「クルマの価値観」は、コロナでどう変わったか 暮らし方の変化でクルマニーズが増える理由
新型コロナウイルスは、クルマの世界にも大きな影響を与えた。日本国内の販売台数(登録/届け出台数)を見ると、2020年4月は前年に比べて29%、5月は45%も落ち込んだ。
それでも百貨店売上額のマイナス60~80%ほど減らなかったのは、ディーラーがさほど混雑しておらず、営業を続けていたからだ。ディーラーが長期間にわたり休業すると、点検や修理も滞り、安全運転を妨げる事情もあった。
また2020年4/5月の販売ランキングで上位に入ったトヨタ「ヤリス」やホンダ「フィット」は、新型車だから納期が3~4カ月と長い。従って4/5月に登録されたヤリスやフィットは、緊急事態宣言が発令される以前の1~3月に受注されていた。このような経緯もあり、4/5月も大幅な下落に至っていないのだ。
その代わり、今後の需要回復に時間を要することが考えられる。今でもヤリスやフィットの納期は約2カ月を要しており、緊急事態宣言時の契約滞りは、6~7月の登録台数に響いてくる。
需要増のレンタカーは「通勤プラン」も登場
このように新車需要が下がった半面、増えた需要もある。レンタカー会社からは次のようなコメントが聞かれた。「クルマは公共交通機関と比べて、3密(密閉・密集・密接)を避けられる。そのため、コロナ禍でレンタカーを日常的な移動に利用するお客様が増えた」。
ニッポンレンタカーでは「通勤サポートプラン」を開始した。これは、職場近くの営業所で16時以降に借り出し、自宅に乗って帰り、翌日10時までに出勤途中で返却するプランだ。プラン料金は、コンパクトカーなら2970円と安い。

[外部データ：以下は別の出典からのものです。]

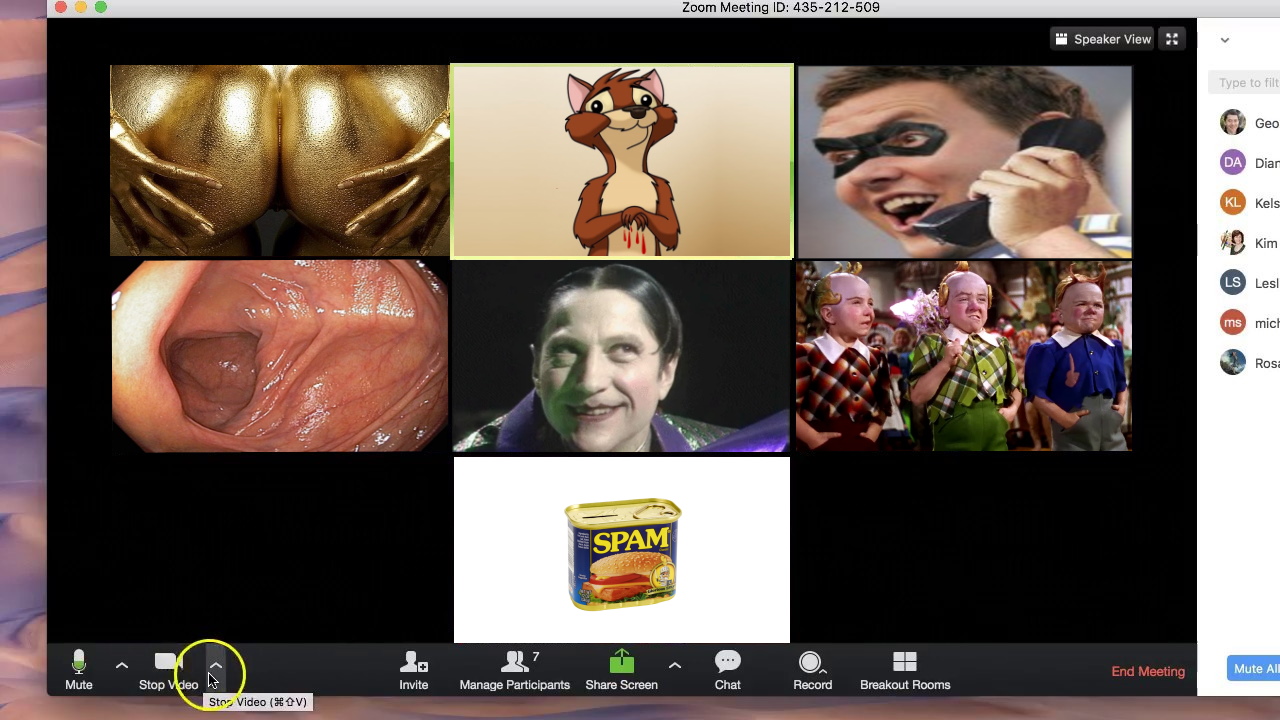This screenshot has width=1280, height=720.
Task: Start recording with the Record button
Action: tap(811, 670)
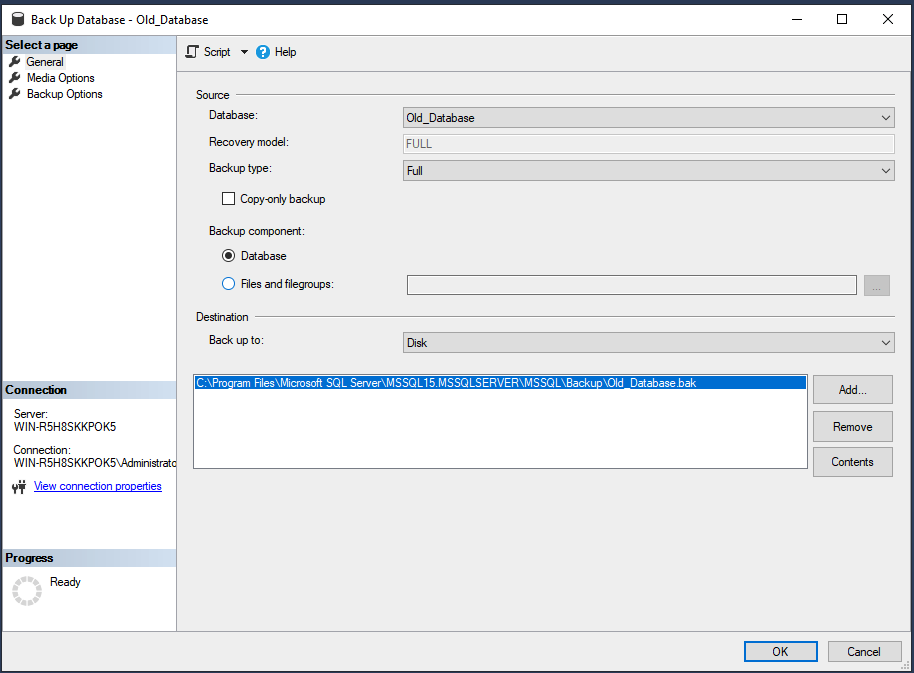This screenshot has width=914, height=673.
Task: Open View connection properties link
Action: (x=97, y=485)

営業所に尋ねると「自宅で働くリモートワークが奨励されているが、業務内容によっては出社の必要もある。このときに会社が費用を負担して、レンタカーで通勤するケースが多い。社員が自分のクルマで出勤すると、昼間は会社周辺の駐車場を利用するから、駐車料金だけで3000円を軽く超えてしまう。そこで帰宅時にレンタカーを借りて、同じ地域に住んでいる同僚同士が相乗りで帰宅。翌日も相乗りで出勤する使われ方をしているようだ」。